Deux heures trente plus tard, et presque au terme du spectacle, débraillés, abîmés, en haillons, ces vivants sont devenus des survivants qui ont épuisé leurs réserves de nourriture, croqué le métal de la carlingue, résisté au cannibalisme, et surtout fait le deuil méthodique d’à peu près tout ce qui soude l’humain : l’amour, l’amitié, l’empathie, la confiance, la solidarité, la fraternité. Ces valeurs phares sont des ruines fumantes. Aucun rêve n’a fait barrage à l’effondrement programmé. Prométhée (mythe antique convoqué dans la fiction aux côtés de Pandore ou de Chronos) n’aurait pas dû voler le feu aux dieux pour le donner à l’homme. Pas sûr que ce dernier en ait fait bon usage.
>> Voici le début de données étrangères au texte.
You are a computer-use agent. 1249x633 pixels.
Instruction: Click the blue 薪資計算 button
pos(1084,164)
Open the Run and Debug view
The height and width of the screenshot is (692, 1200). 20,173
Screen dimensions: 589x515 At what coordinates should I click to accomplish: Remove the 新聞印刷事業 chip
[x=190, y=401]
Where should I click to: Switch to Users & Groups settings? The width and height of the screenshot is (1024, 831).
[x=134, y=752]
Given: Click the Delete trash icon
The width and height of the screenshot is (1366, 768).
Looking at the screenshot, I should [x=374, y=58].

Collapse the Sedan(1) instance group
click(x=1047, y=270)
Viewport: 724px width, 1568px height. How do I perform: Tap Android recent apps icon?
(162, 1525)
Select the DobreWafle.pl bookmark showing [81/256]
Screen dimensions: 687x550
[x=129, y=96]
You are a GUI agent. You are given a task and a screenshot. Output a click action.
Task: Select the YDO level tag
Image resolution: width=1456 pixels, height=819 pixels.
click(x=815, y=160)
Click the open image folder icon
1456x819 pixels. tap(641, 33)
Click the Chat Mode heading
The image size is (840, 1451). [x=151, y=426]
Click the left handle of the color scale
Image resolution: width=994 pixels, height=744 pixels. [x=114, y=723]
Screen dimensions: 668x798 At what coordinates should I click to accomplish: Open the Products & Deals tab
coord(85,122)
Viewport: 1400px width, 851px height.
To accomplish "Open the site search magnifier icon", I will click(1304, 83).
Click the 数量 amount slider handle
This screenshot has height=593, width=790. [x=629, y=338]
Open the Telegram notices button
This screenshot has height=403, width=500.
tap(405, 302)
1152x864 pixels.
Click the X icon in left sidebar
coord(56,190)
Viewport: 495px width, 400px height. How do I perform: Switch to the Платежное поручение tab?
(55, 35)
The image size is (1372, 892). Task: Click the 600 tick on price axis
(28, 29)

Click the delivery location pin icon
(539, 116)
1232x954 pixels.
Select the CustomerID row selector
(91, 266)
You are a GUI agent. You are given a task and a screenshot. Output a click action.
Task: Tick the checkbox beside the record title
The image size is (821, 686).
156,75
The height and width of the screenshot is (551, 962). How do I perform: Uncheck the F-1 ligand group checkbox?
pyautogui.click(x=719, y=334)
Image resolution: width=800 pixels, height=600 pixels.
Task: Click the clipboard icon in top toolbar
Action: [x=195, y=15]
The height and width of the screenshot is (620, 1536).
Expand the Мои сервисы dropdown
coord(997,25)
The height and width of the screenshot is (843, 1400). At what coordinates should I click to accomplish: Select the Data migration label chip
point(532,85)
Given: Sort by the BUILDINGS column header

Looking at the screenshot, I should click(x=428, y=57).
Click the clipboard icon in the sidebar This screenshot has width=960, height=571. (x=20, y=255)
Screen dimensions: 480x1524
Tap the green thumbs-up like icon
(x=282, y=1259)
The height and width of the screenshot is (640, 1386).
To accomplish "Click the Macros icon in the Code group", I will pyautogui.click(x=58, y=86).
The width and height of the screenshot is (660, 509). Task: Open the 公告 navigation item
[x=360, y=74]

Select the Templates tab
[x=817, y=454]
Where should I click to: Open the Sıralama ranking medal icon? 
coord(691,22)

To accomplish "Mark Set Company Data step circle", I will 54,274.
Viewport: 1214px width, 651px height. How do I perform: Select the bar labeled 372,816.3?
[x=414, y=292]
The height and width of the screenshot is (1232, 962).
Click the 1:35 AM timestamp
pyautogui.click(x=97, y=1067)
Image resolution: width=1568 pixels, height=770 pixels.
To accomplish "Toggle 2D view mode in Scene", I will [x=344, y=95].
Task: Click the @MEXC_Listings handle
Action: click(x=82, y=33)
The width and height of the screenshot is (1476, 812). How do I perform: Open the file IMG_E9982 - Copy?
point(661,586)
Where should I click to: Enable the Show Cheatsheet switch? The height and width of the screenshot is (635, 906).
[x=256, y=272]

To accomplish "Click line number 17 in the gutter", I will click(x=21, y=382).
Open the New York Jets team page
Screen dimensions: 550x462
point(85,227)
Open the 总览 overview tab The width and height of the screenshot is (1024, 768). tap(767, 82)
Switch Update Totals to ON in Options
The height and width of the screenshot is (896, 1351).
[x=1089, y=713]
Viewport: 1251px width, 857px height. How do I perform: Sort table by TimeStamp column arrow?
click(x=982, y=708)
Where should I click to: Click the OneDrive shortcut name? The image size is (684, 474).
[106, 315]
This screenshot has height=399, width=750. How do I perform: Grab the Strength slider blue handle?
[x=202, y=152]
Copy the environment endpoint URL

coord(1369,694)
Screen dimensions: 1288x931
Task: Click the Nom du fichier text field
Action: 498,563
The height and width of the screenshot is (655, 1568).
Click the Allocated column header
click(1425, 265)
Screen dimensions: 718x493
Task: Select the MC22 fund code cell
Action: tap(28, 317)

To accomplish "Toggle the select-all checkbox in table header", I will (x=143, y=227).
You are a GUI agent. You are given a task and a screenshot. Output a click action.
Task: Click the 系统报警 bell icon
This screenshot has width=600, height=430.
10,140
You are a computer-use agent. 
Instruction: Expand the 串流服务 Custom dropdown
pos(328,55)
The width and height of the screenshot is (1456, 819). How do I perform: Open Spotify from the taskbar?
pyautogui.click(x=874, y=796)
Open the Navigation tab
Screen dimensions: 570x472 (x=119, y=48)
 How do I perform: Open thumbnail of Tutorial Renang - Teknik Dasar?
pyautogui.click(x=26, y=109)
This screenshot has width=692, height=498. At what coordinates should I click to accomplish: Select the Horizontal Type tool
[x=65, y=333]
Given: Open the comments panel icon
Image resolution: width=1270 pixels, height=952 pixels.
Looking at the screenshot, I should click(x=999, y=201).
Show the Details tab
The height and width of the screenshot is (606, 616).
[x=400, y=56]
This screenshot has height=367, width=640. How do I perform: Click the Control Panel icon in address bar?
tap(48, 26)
Tragédie n’usurpe pas son titre. Le spectacle de ces jeunes gens parle de leurs angoisses, leurs peurs, leurs renoncements, leurs colères, leurs sentiments d’injustice et leurs constats d’impuissance. Ils sont lucides et accusateurs : le voilà, l’héritage laissé par les « boomers ». On peut trouver la litanie agaçante et le listing des griefs et des plaintes systématiques, facile et anxiogène, cela n’empêche : si l’on est de ces « boomers », impossible d’esquiver notre responsabilité quant au mental catastrophique de la jeune génération.
Une ambitieuse ligne narrative
La mise en scène conjointe de David Bobée et Eric Lacascade (parrain de la promotion) va bien au-delà d’une simple démonstration de travaux d’élèves. Les spectacles de sortie ont leurs codes. Parmi les impératifs du genre : la mise en valeur de chaque comédien débutant. L’exercice peut parfois dériver vers un bout à bout fastidieux de numéros solos et performatifs. Il est ici déjoué de belle manière pour être emporté dans une ambitieuse ligne narrative portée par des acteurs impeccables. Tous sont très bien, mais trois sont mieux que bien : Félix Back, Mohammed Louridi et Poline Baranova Kiejman.